Construct the SD-JWT: for each claim to be selectively disclosable, replace the claim value in the JWT payload with a hash of a disclosure object (salt + claim name + value); include the hashes in a _sd array in the JWT payload.
Sign the JWT (the Issuer-signed JWT, or I-JWT) with the issuer's key; the typ header should be 'dc+sd-jwt' for VC use cases.
Append each disclosure as a base64url-encoded JSON string separated by '~' after the JWT; the final SD-JWT string is: <I-JWT>~<disclosure1>~<disclosure2>~...
For presentation, the holder selects which disclosures to include (omitting others achieves selective disclosure), optionally appends a Key Binding JWT (KB-JWT) signed with the holder's key to bind the presentation to the verifier's nonce, and sends the resulting SD-JWT+KB.
The verifier: splits on '~', verifies the I-JWT signature, computes SHA-256 of each included disclosure and confirms each hash appears in the _sd arrays, reconstructs the plaintext claims from the disclosed values, and verifies the KB-JWT nonce and audience.
Known gotchas
Salt values in disclosures must be cryptographically random (at least 128 bits) and unique per disclosure; predictable salts allow verifiers or adversaries to brute-force undisclosed claim values.

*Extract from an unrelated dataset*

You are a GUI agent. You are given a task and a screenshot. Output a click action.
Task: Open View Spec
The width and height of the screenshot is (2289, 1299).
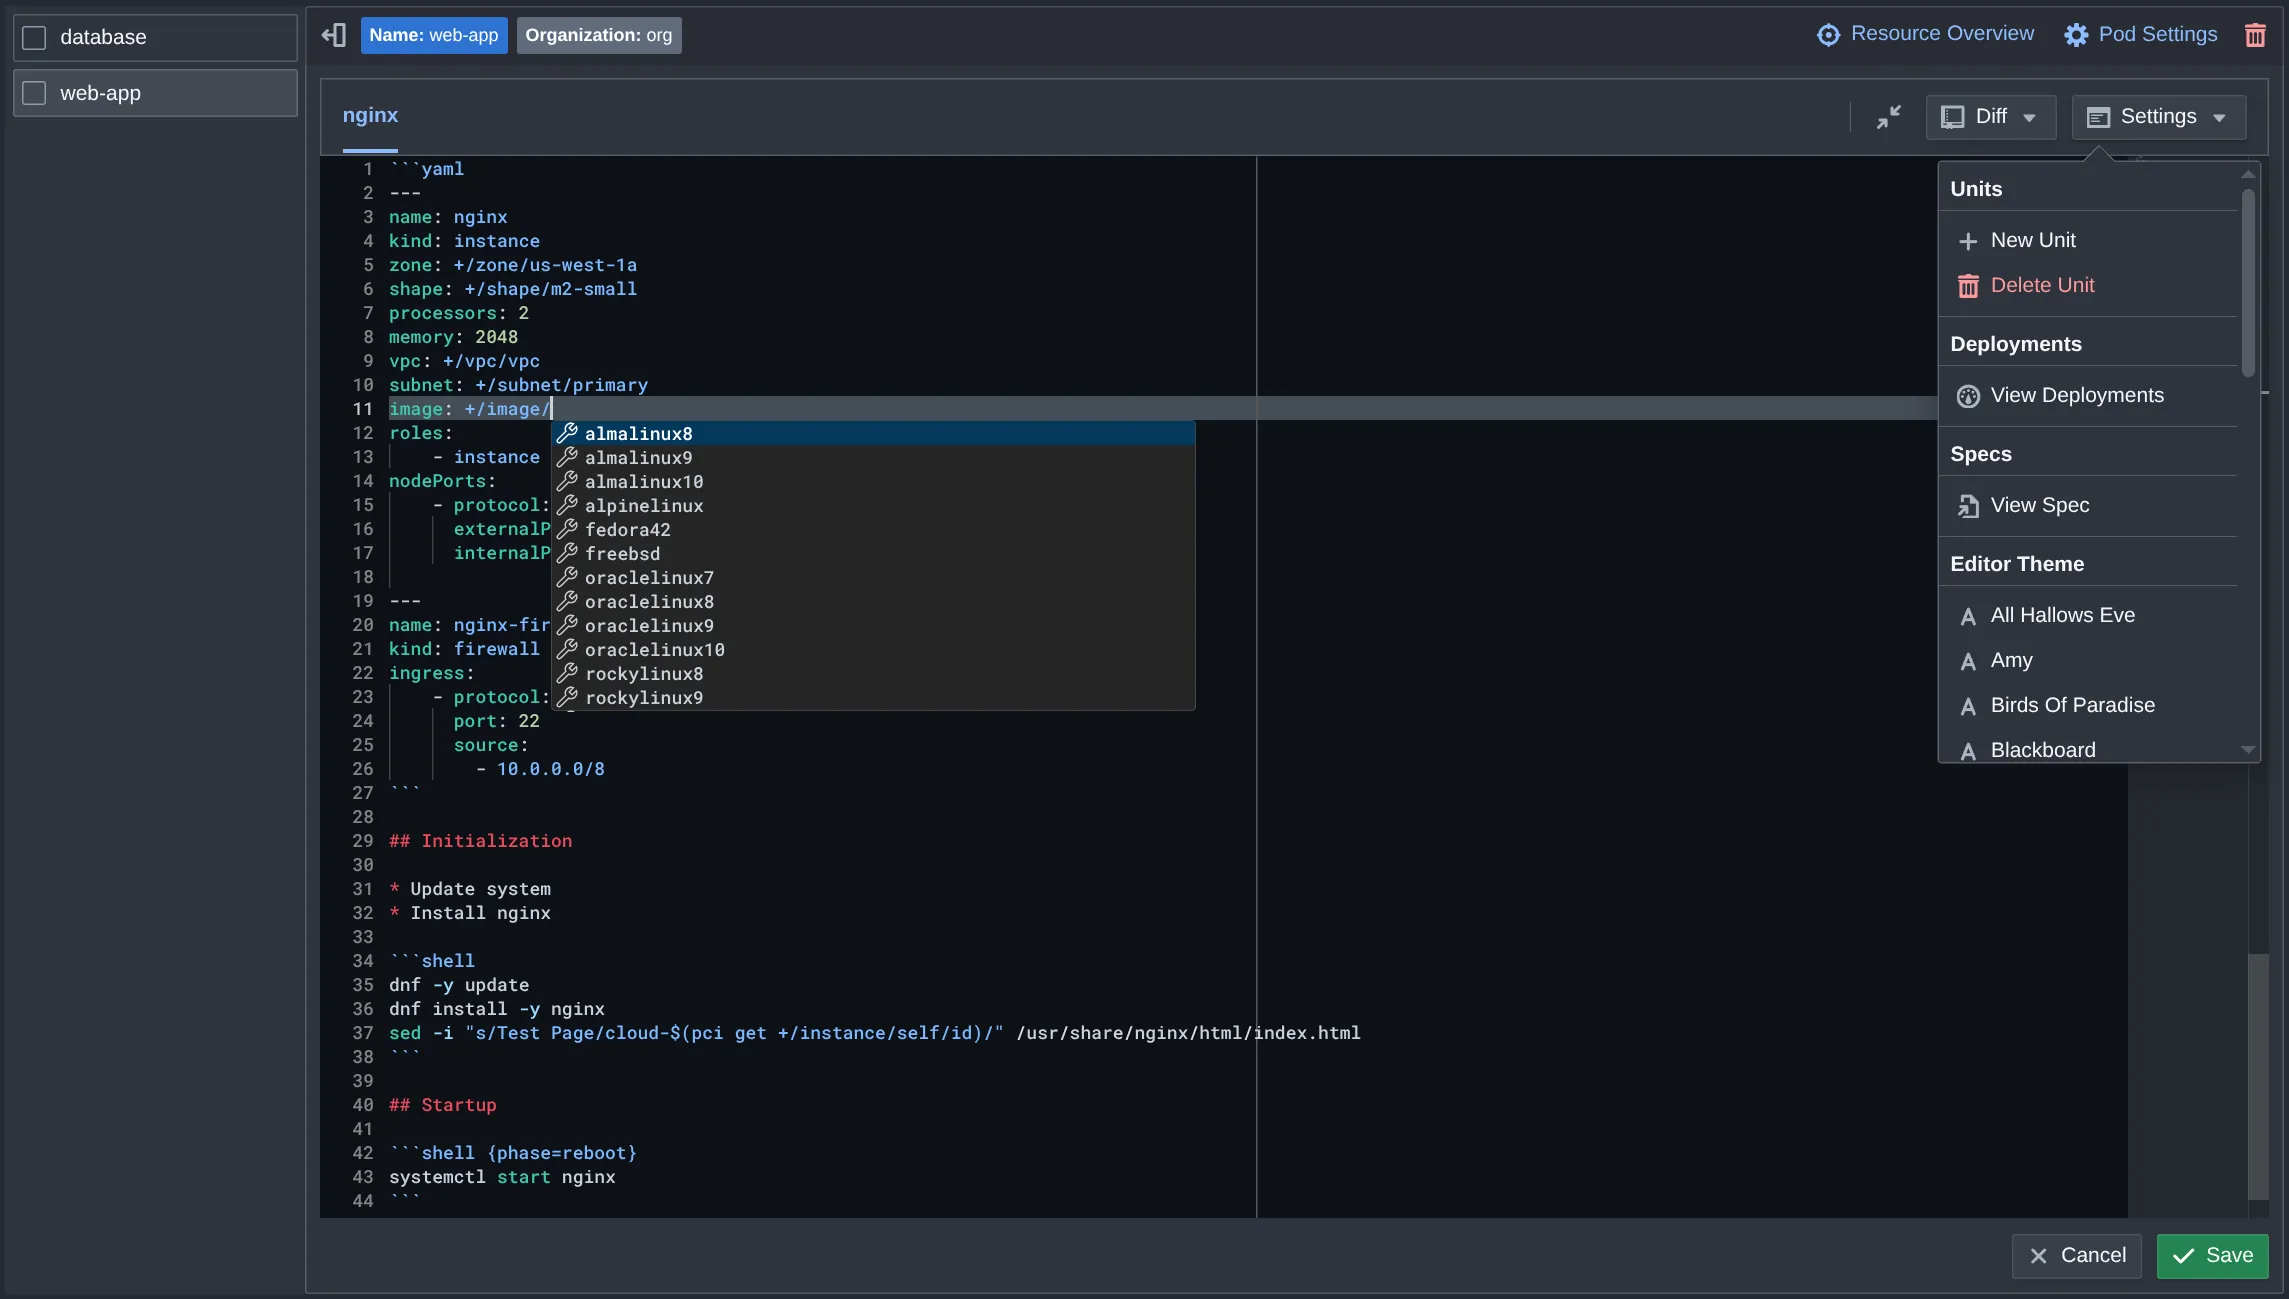pyautogui.click(x=2039, y=505)
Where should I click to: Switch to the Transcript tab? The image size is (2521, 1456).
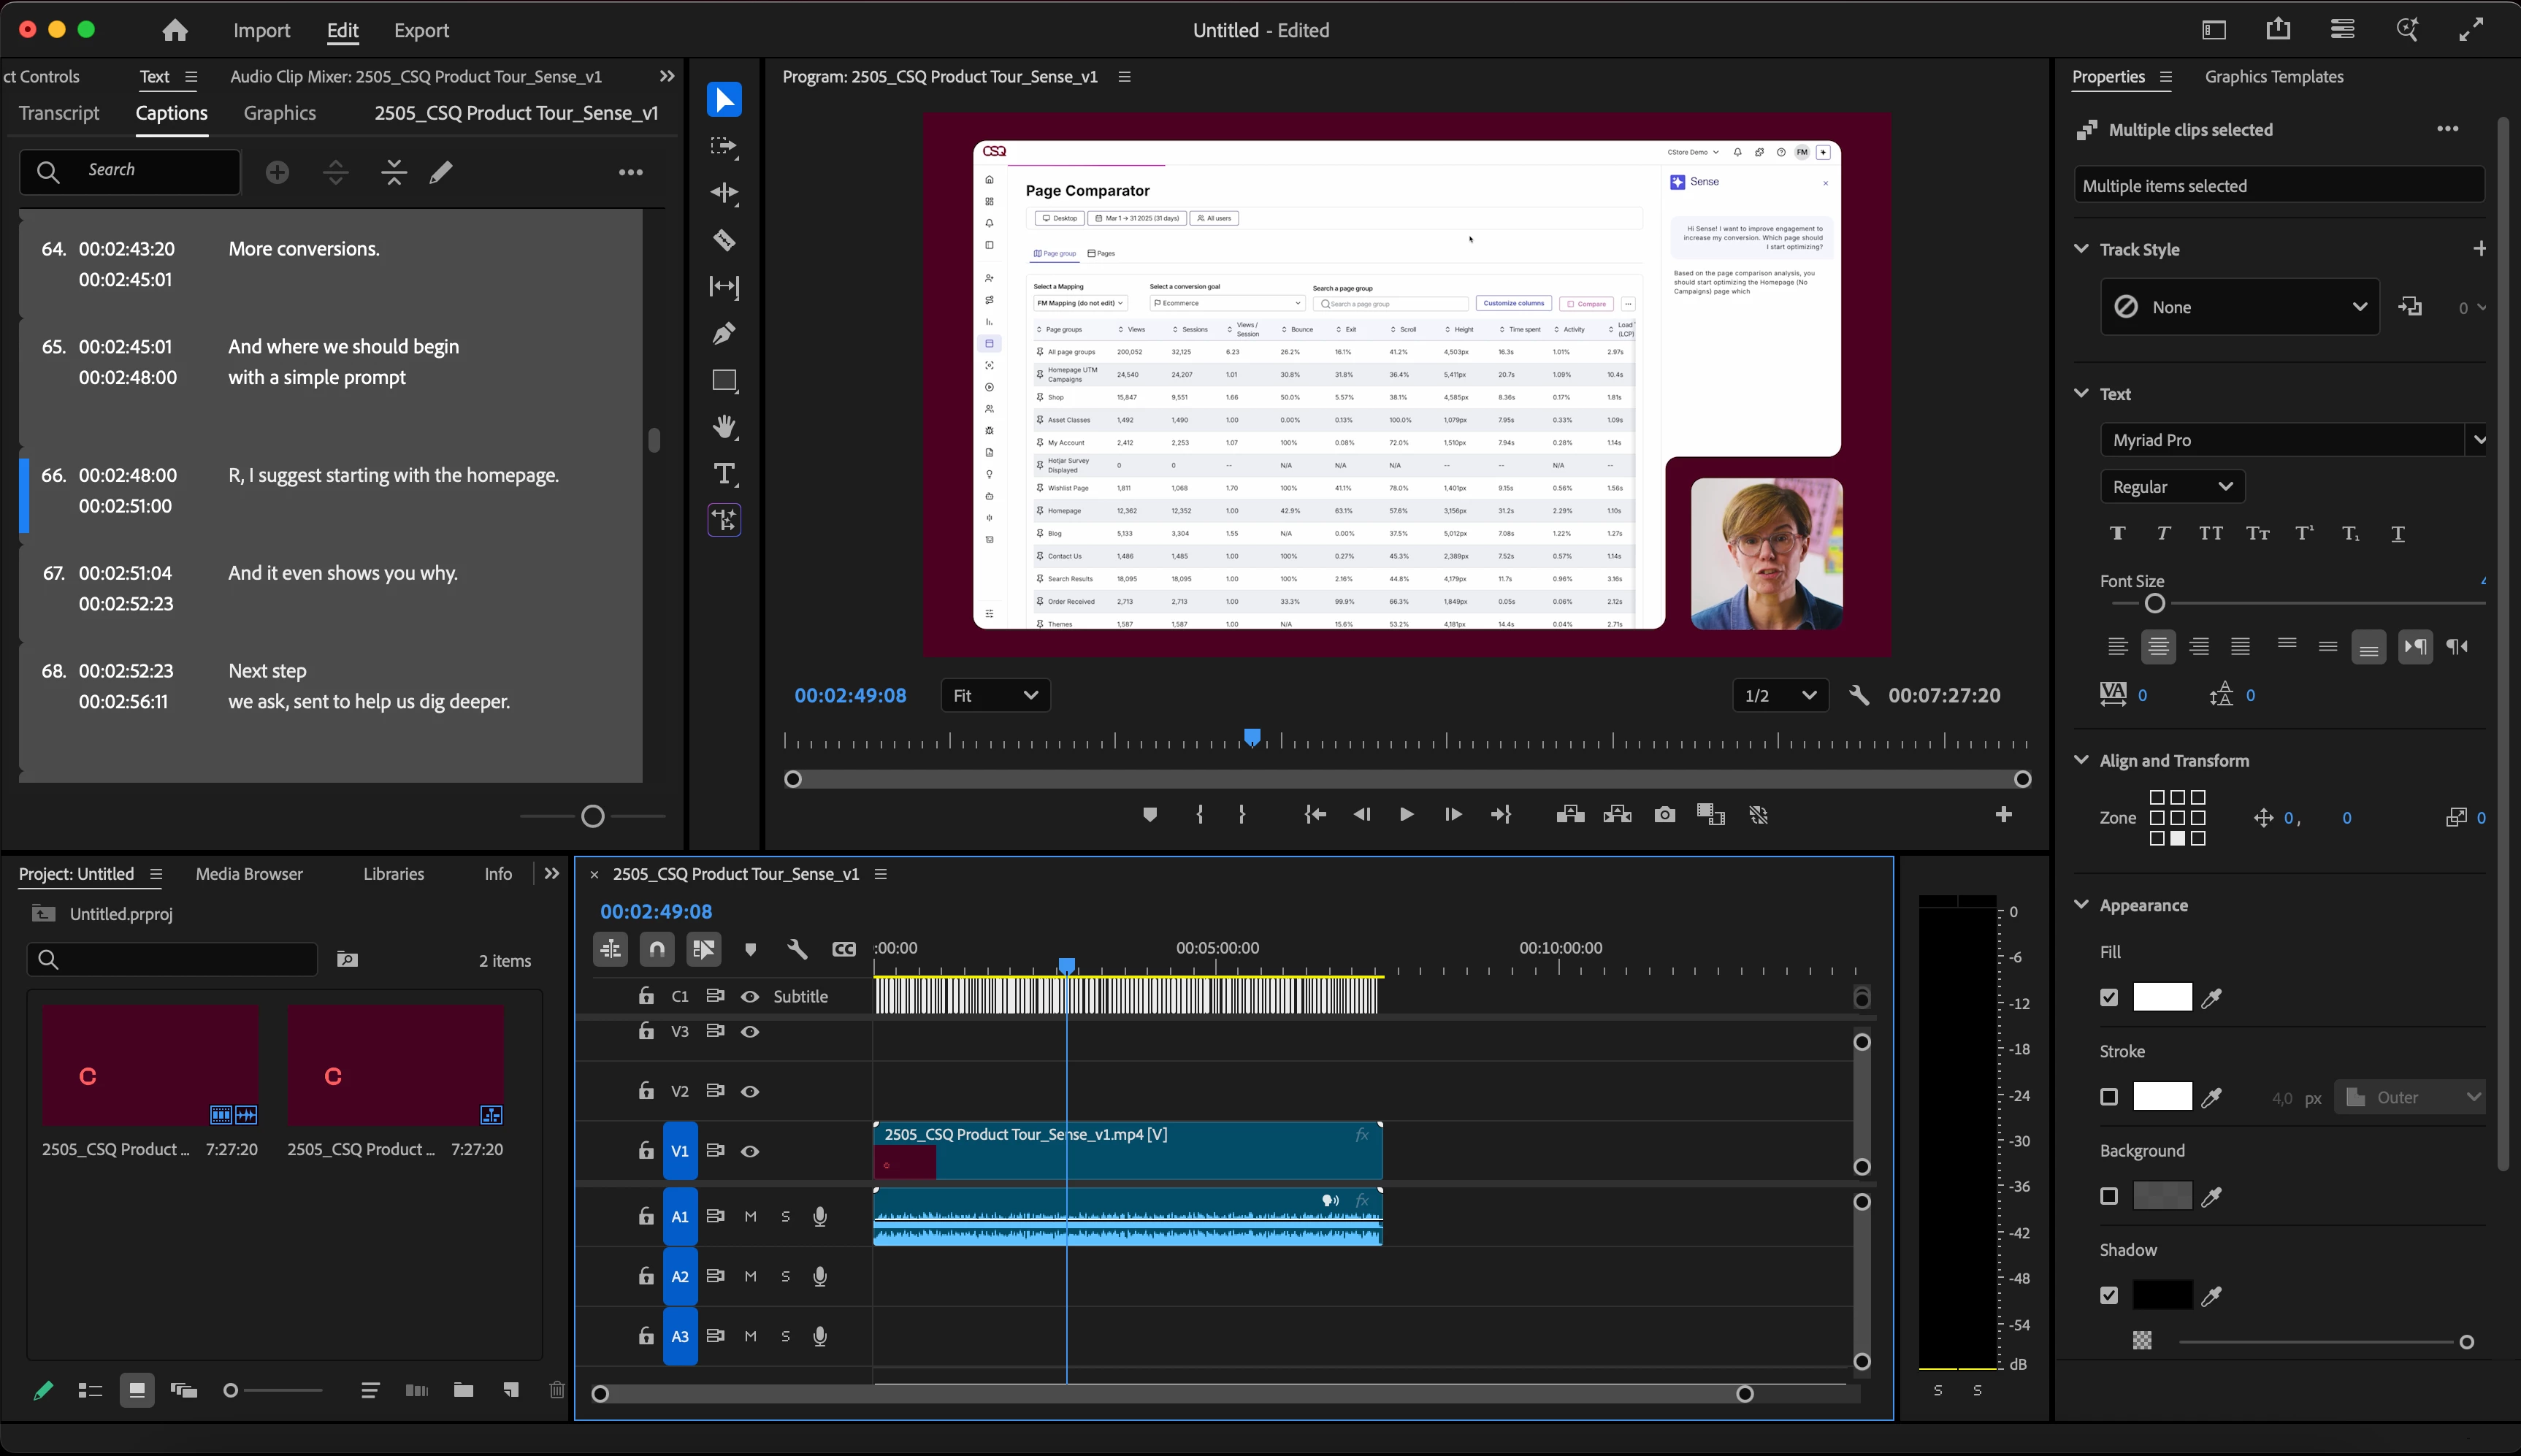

The _sd_alg claim in the JWT payload specifies the hash algorithm (default sha-256); if omitted, implementations must assume sha-256 — explicitly including it avoids ambiguity.
Omitting the Key Binding JWT means the presentation is not audience-bound and could be replayed by any verifier who obtains it; always include KB-JWT for online presentations.